Nicht-kardiale Lungenödeme
Hierzu zählen verschiedene Ursachen, die nicht primär vom Herzen ausgehen:
- ARDS (Akutes Lungenversagen): Ein Lungenödem durch erhöhte Permeabilität der Gefäße bei Entzündungen (z.B. Sepsis) oder Vergiftungen.
- Iatrogen: Verursacht durch eine zu massive intravenöse Flüssigkeitsgabe.
- Toxisches Lungenödem: Schädigung der alveolär-kapillären Membran durch Inhalation von Reizgasen.
- Weitere Ursachen: Nierenversagen (Urämie), Höhenkrankheit (Höhenlungenödem) oder ein Postobstruktionslungenödem nach Verlegung der oberen Atemwege.
Stadieneinteilung und Pathophysiologie
Frühstadium: Interstitielles Lungenödem
Die Flüssigkeitsansammlung im pulmonalen Bindegewebe führt zu einer Einschränkung der Lungencompliance (Dehnbarkeit) und einer Verbreiterung der Diffusionsstrecke für Sauerstoff, was eine Hypoxämie zur Folge hat.
Fortgeschrittenes Stadium: Alveoläres Lungenödem
Wenn die Flüssigkeit in den Alveolarraum übertritt, sinkt das für den Gasaustausch verfügbare Lungenvolumen drastisch, und die Diffusionskapazität nimmt weiter ab.
Symptomatik
Die klinischen Anzeichen eines Lungenödems entwickeln sich je nach Schweregrad:
- Husten, bei kardiogener Ursache oft als "Asthma cardiale" bezeichnet, teils mit schaumigem oder blutig tingiertem Auswurf.
- Tachypnoe (beschleunigte Atmung).
- Hypoxie (Sauerstoffmangel), die zu einer Zyanose (Blaufärbung der Haut und Schleimhäute) führen kann.
- Im Spätstadium: Schwere Dyspnoe (Atemnot) bis hin zur Orthopnoe (Atemnot im Liegen) und auskultatorisch hörbare, grobe, feuchte Rasselgeräusche.
Diagnostik
Der Verdacht ergibt sich aus der Anamnese und der klinischen Untersuchung, bei der insbesondere die Auskultation der Lunge mit Nachweis von Rasselgeräuschen wegweisend ist.
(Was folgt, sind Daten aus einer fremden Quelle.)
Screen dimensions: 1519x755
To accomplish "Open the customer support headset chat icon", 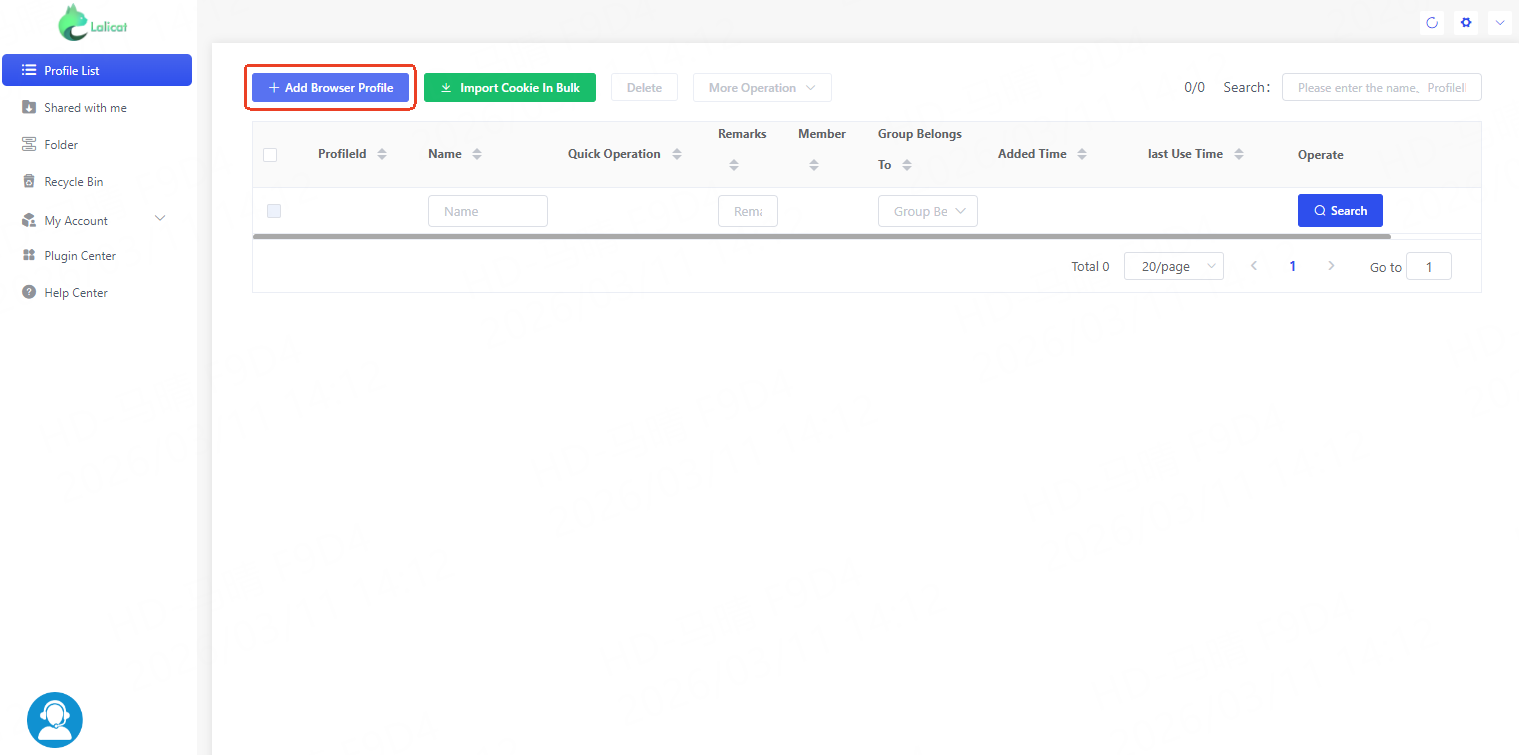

Zur Diagnosesicherung sind bildgebende Verfahren entscheidend.
Röntgen-Thorax
Das Röntgenbild des Thorax ist zentral für die Diagnose und Stadieneinteilung:
- Initial: Eine vermehrte Füllung der apikalen Gefäße (Kranialisierung oder basoapikale Umverteilung) kann ein erstes Zeichen sein.
- Interstitielles Ödem: Typisch sind unscharfe Konturen der Lungengefäße und das Auftreten von Kerley-B-Linien – feine, waagerechte Linien basal, die verdickte Interlobärsepten darstellen.
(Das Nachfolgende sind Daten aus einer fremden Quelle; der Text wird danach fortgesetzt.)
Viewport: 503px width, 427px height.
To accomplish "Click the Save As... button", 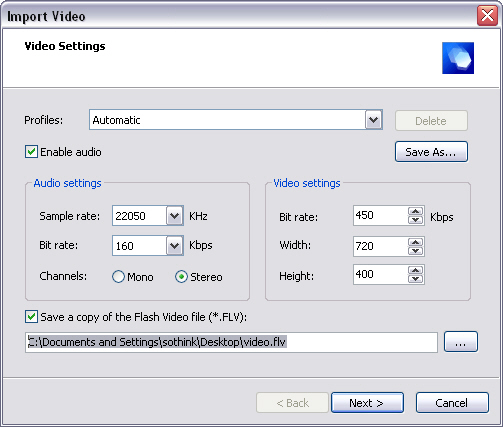I will pyautogui.click(x=431, y=152).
- Alveoläres Ödem: Es zeigen sich grobfleckige, milchglasartige Verschattungen, die oft beidseits von der Lungenwurzel ausgehen ("Schmetterlingsödem"). Im Extremfall kann es zu einer kompletten Verschattung ("weiße Lunge") kommen.
Therapie
Die Behandlung des akuten Lungenödems ist ein medizinischer Notfall und erfordert sofortiges Handeln.
Sofortmaßnahmen
Diese Maßnahmen sind entscheidend zur Stabilisierung des Patienten:
- Lagerung: Unverzüglich eine sitzende Position mit hochgelagertem Oberkörper und tiefgelagerten Beinen herstellen. Dies senkt den venösen Rückfluss zum Herzen und entlastet die Lunge.
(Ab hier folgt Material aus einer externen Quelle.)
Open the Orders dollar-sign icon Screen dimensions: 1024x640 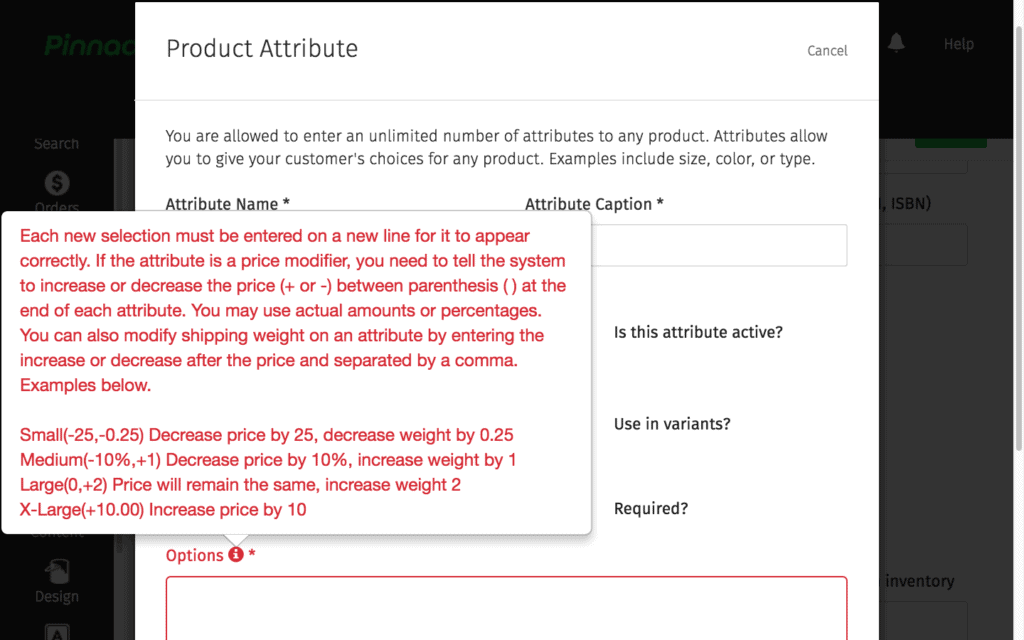[x=57, y=184]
- Sauerstoffgabe: Hochdosierte Sauerstoffgabe (z.B. 10 l/min) über eine Maske, um der Hypoxie entgegenzuwirken. Gegebenenfalls ist eine nicht-invasive Beatmung (CPAP) oder Intubation notwendig.
Kausale Therapie
Die weitere Behandlung richtet sich nach der Ursache:
- Bei kardiogenem Lungenödem: Medikamentöse Senkung der Vor- und Nachlast (z.B. mit Nitroglyzerin) und forcierte Diurese zum Flüssigkeitsentzug (z.B. mit Furosemid). Eine Sedierung (z.B. mit Morphin) kann die Atemnot lindern und die Vorlast senken.
- Bei toxischem Lungenödem: Inhalative oder intravenöse Gabe von Glukokortikoiden.
- Bei Aspiration: Absaugen der Atemwege unter Sicht.